There are No Secrets in Soccer

  1. Always be happy and inspired when you greet your players for practice. I usually say something like “it’s a great day for soccer” even when it’s 40 degrees and raining in my hometown of Milwaukee, Wisconsin.
  2. Try to make everything a friendly competition between the players, every race, every activity, I usually let the winners pick between push-ups, sit-ups or sprints. They don’t have to do too many, just enough to remind them they lost.
  3. Remember that despite the culture of winning you are surrounded by; your top priority is the development of players and not necessarily the result of every game. Yes, you want your players to be pumped up when they win and a little upset when they lose but keep it in perspective; it’s not life or death. I have been very proud of my teams in defeat numerous times.

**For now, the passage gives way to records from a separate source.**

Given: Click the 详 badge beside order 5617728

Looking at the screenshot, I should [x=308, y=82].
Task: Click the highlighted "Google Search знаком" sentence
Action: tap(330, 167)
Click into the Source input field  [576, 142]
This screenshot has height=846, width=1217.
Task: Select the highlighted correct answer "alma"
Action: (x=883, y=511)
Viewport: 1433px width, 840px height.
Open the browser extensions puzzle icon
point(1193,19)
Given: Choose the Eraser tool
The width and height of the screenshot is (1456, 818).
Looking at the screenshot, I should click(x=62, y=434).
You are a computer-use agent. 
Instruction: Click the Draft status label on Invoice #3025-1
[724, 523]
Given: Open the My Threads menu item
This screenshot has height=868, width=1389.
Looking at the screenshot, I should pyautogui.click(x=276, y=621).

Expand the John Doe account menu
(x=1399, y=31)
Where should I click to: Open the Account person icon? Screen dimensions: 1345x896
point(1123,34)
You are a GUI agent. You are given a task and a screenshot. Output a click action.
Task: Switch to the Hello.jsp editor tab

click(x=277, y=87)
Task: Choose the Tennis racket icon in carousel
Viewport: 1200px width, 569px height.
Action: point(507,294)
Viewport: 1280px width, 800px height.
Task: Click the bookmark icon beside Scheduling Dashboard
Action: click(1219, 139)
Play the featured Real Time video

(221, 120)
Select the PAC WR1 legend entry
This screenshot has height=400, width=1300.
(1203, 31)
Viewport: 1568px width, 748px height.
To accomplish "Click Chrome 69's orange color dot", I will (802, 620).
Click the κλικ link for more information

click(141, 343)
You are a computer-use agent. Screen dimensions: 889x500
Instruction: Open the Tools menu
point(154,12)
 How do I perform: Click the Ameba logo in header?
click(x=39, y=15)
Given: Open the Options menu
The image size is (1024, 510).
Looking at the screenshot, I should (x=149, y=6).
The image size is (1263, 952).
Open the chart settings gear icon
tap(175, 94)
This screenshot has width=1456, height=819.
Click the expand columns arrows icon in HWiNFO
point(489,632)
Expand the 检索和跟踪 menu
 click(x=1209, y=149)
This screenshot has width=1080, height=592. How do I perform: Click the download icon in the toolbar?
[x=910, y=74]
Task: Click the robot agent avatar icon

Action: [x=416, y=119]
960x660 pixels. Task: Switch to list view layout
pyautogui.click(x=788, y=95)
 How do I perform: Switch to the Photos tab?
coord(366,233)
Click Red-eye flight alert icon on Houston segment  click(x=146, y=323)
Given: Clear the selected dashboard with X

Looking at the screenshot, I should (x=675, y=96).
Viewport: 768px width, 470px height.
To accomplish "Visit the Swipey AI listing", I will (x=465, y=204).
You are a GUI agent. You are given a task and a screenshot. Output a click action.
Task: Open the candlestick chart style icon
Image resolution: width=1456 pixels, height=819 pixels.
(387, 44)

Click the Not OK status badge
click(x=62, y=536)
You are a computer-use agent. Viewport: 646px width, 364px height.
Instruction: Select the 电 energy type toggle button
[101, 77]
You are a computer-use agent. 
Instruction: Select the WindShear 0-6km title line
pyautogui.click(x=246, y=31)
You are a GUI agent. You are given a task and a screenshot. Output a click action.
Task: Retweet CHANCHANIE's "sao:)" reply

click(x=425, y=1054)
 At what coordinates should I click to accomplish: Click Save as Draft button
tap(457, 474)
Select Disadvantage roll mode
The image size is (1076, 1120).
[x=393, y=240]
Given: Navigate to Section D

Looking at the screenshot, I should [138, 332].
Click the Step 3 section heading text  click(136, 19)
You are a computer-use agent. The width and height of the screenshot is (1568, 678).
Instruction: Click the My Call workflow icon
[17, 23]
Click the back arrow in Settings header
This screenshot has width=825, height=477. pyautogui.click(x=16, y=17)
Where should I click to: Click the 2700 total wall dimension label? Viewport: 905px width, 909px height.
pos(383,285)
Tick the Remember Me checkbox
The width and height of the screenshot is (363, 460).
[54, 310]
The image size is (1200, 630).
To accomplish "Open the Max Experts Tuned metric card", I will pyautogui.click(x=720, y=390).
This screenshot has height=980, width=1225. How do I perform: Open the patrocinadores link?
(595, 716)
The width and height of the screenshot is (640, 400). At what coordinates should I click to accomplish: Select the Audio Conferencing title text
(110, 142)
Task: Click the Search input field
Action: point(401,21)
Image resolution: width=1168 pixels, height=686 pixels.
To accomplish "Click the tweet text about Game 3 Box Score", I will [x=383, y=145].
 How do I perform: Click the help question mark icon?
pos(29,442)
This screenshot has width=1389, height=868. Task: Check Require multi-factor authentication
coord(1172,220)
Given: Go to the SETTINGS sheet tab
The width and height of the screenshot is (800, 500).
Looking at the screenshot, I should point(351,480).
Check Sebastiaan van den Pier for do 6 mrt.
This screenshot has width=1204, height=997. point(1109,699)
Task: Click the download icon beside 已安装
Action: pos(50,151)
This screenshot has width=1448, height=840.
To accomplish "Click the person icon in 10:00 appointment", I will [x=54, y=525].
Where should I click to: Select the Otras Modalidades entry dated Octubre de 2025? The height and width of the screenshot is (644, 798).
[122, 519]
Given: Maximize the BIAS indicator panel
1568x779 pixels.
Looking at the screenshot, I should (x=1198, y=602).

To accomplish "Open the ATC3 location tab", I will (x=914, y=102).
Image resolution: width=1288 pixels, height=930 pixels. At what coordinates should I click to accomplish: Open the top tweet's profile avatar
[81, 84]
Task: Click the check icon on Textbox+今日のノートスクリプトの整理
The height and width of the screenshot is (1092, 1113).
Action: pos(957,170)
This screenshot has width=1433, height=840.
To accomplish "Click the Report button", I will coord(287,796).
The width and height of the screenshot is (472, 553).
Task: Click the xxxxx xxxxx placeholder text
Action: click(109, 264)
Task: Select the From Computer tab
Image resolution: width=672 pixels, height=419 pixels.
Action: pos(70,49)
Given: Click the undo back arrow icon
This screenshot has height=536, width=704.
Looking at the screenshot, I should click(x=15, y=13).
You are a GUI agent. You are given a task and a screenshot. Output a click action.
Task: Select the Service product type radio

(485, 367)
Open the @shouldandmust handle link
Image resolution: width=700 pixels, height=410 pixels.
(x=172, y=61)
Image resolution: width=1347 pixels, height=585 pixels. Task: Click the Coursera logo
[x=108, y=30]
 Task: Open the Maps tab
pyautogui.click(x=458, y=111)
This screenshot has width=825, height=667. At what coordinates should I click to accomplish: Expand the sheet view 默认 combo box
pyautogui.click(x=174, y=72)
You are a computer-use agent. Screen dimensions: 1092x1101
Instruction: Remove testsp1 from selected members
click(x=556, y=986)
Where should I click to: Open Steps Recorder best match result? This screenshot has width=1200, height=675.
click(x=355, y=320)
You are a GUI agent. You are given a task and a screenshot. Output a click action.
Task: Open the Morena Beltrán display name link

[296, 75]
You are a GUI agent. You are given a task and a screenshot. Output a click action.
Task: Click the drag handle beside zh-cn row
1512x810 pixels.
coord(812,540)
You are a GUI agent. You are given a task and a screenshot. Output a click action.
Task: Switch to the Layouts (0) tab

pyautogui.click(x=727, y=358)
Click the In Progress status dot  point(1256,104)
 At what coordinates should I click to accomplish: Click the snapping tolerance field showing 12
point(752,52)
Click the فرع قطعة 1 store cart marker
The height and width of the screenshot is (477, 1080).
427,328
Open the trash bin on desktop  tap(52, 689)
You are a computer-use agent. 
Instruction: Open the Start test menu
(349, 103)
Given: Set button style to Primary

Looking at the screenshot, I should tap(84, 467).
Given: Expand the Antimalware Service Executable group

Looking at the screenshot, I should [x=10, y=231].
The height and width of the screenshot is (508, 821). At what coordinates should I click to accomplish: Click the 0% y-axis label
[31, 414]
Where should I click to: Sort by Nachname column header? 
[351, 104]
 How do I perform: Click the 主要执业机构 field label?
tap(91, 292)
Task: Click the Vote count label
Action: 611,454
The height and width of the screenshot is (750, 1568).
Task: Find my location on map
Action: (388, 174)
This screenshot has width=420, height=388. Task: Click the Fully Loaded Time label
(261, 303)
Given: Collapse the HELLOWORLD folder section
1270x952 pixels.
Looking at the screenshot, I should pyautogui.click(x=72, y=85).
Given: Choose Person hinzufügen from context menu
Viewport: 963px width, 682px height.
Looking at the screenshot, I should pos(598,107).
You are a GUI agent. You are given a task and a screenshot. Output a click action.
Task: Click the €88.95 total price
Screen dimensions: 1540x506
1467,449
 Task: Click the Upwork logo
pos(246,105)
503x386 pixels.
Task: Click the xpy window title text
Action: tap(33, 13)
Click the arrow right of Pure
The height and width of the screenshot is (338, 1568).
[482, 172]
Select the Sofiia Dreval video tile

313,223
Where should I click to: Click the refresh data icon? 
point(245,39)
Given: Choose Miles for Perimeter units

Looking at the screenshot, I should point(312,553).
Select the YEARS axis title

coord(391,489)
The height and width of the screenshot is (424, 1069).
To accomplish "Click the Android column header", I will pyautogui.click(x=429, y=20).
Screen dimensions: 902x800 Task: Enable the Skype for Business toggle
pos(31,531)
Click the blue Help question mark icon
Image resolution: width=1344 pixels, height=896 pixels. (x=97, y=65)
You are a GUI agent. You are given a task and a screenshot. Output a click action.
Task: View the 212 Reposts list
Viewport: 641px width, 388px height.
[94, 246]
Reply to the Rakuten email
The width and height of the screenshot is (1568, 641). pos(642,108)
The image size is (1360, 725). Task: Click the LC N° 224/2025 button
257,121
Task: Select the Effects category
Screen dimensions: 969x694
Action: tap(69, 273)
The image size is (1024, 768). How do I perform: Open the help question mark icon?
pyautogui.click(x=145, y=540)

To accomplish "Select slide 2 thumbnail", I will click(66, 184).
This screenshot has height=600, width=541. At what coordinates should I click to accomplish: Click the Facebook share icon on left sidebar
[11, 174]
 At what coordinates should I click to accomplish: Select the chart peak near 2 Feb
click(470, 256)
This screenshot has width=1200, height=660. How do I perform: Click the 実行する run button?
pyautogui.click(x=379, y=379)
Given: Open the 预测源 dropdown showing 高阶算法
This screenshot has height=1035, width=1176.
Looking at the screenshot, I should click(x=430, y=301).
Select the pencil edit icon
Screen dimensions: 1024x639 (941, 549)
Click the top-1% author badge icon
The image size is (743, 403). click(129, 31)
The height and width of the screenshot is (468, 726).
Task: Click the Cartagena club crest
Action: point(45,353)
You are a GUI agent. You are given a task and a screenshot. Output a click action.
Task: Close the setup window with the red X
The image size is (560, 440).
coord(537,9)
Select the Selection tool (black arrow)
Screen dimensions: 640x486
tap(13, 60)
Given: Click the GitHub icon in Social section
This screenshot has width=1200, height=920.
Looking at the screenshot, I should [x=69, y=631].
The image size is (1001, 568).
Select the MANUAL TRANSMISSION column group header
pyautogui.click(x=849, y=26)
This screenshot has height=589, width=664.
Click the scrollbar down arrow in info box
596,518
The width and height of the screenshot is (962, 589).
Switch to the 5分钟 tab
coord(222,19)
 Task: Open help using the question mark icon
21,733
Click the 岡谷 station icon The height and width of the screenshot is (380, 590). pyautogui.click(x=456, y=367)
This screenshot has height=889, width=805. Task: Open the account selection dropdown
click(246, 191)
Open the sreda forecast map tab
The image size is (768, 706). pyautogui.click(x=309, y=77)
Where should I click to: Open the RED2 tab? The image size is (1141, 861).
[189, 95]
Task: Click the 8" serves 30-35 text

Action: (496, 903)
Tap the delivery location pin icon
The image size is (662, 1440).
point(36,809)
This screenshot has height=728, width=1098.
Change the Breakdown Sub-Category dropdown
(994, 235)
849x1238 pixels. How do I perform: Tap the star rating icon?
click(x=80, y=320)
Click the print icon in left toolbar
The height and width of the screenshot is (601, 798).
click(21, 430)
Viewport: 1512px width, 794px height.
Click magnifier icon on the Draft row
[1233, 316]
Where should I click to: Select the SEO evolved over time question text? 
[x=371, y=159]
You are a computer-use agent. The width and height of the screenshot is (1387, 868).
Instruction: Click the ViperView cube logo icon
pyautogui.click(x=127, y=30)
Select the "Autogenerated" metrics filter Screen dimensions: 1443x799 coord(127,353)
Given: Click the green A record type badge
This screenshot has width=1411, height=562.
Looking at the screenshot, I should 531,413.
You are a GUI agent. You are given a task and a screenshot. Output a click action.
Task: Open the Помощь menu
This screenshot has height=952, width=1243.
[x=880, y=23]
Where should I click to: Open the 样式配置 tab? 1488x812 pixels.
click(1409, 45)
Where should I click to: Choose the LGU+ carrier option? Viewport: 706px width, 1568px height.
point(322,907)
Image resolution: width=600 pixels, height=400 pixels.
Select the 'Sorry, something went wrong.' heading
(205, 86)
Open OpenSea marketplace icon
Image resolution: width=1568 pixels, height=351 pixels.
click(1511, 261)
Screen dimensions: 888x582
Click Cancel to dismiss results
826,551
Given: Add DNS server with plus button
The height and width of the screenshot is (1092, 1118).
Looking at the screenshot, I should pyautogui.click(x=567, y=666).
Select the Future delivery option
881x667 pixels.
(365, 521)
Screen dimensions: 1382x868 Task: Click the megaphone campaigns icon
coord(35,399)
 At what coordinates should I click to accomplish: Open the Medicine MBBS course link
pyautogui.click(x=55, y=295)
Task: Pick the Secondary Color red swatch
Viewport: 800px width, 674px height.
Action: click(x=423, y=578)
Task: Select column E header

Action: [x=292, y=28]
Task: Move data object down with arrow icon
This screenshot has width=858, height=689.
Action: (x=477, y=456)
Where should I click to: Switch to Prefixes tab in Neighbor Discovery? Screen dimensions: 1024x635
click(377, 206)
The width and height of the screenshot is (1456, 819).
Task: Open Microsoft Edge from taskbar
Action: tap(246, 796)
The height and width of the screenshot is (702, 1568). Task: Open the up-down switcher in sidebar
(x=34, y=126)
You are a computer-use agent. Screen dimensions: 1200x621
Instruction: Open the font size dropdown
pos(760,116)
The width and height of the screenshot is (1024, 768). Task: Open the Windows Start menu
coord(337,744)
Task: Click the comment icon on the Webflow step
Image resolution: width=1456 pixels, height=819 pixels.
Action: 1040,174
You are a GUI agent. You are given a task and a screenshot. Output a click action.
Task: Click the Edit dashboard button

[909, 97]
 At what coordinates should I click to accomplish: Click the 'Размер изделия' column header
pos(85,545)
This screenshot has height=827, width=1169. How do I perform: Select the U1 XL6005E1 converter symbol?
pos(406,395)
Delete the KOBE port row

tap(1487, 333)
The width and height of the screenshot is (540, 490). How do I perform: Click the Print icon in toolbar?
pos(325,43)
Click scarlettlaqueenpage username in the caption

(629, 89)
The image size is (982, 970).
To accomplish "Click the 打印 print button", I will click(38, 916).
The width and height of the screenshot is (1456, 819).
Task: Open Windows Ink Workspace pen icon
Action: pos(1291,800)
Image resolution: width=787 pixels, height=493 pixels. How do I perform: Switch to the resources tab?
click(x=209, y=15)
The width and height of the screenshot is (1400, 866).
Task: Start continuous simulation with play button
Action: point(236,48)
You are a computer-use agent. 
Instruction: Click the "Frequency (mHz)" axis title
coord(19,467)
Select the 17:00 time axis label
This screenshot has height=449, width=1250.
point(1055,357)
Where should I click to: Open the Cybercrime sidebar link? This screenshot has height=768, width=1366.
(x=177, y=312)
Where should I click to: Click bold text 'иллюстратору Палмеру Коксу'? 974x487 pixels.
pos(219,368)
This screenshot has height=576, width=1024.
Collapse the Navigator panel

  4. The three biggest words in my vocabulary are respect, passion and love. Win and lose with equal class. Respect your opponents, the officials, the coaches and the fans.
  5. Let the referee do his job. I try to teach my players that the officials are there to help you and protect you. Unlike other sports, I want the players to not yell and argue when a bad call goes against them. When a foul is called and it’s our ball, put it down and play and if it’s against us just get back on defense. Don’t waste energy arguing, it never helps and just creates a bad atmosphere and example.
  6. Don’t discourage dribbling and expressions of creativity. I’m sure Koach Karl remembers a player like Pierre Littbarski. Use the Google machine to expose them to past greats such as George Best, Diego Maradona and Johann Cruyff.
  7. 99% of your coaching is done at your training sessions. If you are screaming at players and trying to tell them what to do when they have the ball, then you are simply cheerleading and confusing them. Let them make their own decisions and mistakes and learn from them
  8. Be humble. There is always someone better than you on the field, and who knows more about soccer than you do. Don’t be cocky or arrogant. The soccer gods always have a way of putting you in your place when you don’t act correctly.